Occasionally I get this error, which then makes the current task fail:
File "/usr/tvm/python/tvm/autotvm/measure/measure_methods.py", line 235, in get_build_kwargs
remote = request_remote(self.key, self.host, self.port)
File "/usr/tvm/python/tvm/autotvm/measure/measure_methods.py", line 535, in request_remote
File "/usr/tvm/python/tvm/rpc/client.py", line 329, in request
key, max_retry, str(last_err)))
RuntimeError: Cannot request k80 after 5 retry, last_error:Traceback (most recent call last):
[bt] (4) /usr/tvm/build/libtvm.so(TVMFuncCall+0x65) [0x7f721515d935]
[bt] (3) /usr/tvm/build/libtvm.so(+0x9b5eb4) [0x7f72151beeb4]
[bt] (2) /usr/tvm/build/libtvm.so(+0x9b3677) [0x7f72151bc677]
[bt] (1) /usr/tvm/build/libtvm.so(+0x9aeb74) [0x7f72151b7b74]
[bt] (0) /usr/tvm/build/libtvm.so(+0x153863) [0x7f721495c863]
File "/usr/tvm/src/runtime/rpc/rpc_socket_impl.cc", line 80
TVMError: URL server:9104 cannot find server that matches key=client:k80:0.7114652791680667 -timeout=60
I get a lot of these messages in the log of the RPC server:
mismatch key from ('', 47672)
no incoming connections, regenerate key ...

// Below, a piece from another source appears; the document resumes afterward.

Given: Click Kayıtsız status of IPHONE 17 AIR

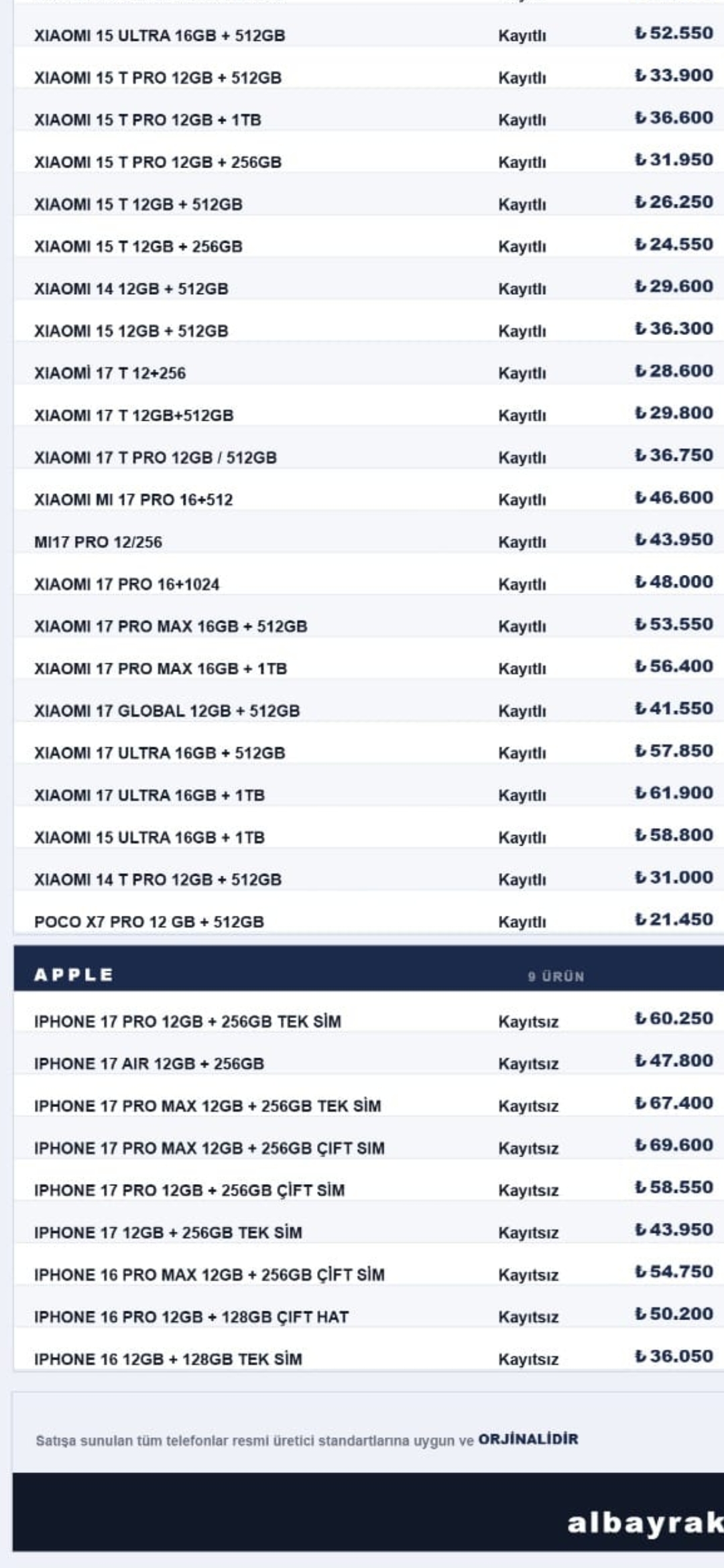Looking at the screenshot, I should [528, 1064].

However, this does not happen when I only use RPC servers on one physical servers. Maybe all of these messages are related.
Does anyone know what I might do to fix this?
What is the reason that match keys expire? To prevent clients from hogging servers even if they’re not using them? If so, could the unmatch_timeout
of the server be made configurable?